┌─ SUPPLIED RECORDS
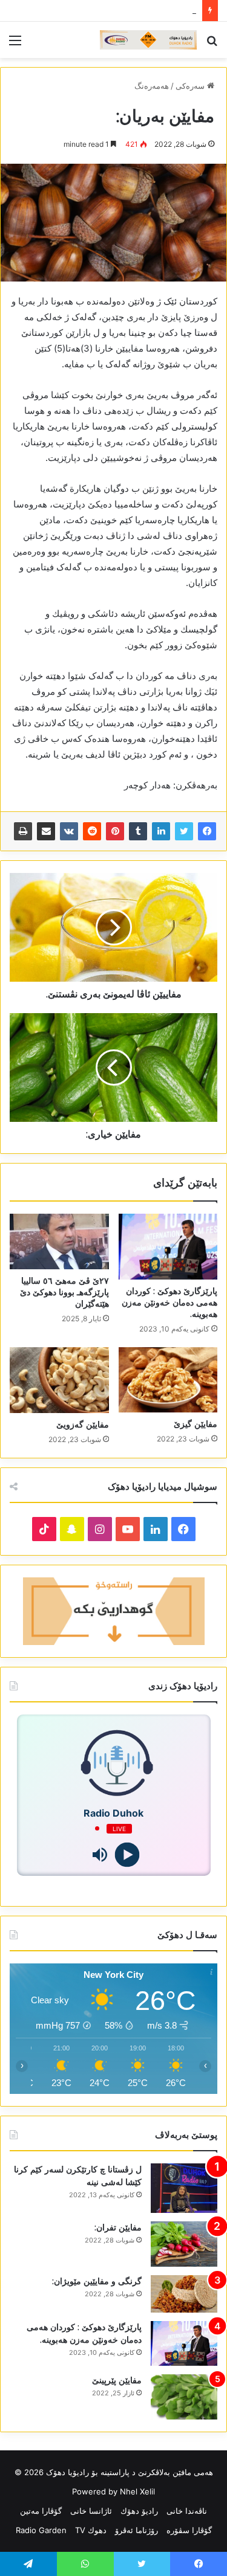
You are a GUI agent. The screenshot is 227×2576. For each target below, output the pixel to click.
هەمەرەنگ (151, 86)
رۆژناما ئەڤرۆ (136, 2530)
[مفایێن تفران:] (184, 2244)
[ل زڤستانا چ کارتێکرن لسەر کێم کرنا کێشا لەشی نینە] (184, 2188)
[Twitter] (184, 831)
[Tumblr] (138, 831)
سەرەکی (191, 86)
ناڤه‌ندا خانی (186, 2511)
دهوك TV (91, 2530)
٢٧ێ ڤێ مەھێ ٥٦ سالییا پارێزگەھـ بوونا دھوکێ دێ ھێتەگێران (64, 1292)
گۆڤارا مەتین (41, 2511)
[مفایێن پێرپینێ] (184, 2397)
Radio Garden (41, 2530)
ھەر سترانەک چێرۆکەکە (157, 10)
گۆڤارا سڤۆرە (189, 2530)
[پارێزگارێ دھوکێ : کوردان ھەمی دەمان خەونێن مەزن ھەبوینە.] (168, 1247)
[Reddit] (92, 831)
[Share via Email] (46, 831)
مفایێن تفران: (118, 2227)
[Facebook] (207, 831)
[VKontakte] (69, 831)
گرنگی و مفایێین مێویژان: (97, 2281)
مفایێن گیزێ (195, 1423)
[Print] (23, 831)
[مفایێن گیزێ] (168, 1379)
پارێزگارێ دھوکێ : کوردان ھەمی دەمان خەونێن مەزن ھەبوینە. (169, 1302)
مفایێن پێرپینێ (117, 2380)
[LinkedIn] (161, 831)
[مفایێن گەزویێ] (59, 1380)
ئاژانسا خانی (91, 2511)
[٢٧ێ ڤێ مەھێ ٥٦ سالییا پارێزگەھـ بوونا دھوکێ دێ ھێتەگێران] (59, 1241)
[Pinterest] (115, 831)
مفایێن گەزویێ (82, 1424)
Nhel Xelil (137, 2491)
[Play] (127, 1854)
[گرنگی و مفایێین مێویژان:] (184, 2294)
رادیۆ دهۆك (139, 2511)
└─
§ **TASK GOAL**: All lines above that include the word "خەونێن" should be located and copied.

§ **SOLUTION TO THIS TASK**:
[پارێزگارێ دھوکێ : کوردان ھەمی دەمان خەونێن مەزن ھەبوینە.] (168, 1247)
پارێزگارێ دھوکێ : کوردان ھەمی دەمان خەونێن مەزن ھەبوینە. (169, 1302)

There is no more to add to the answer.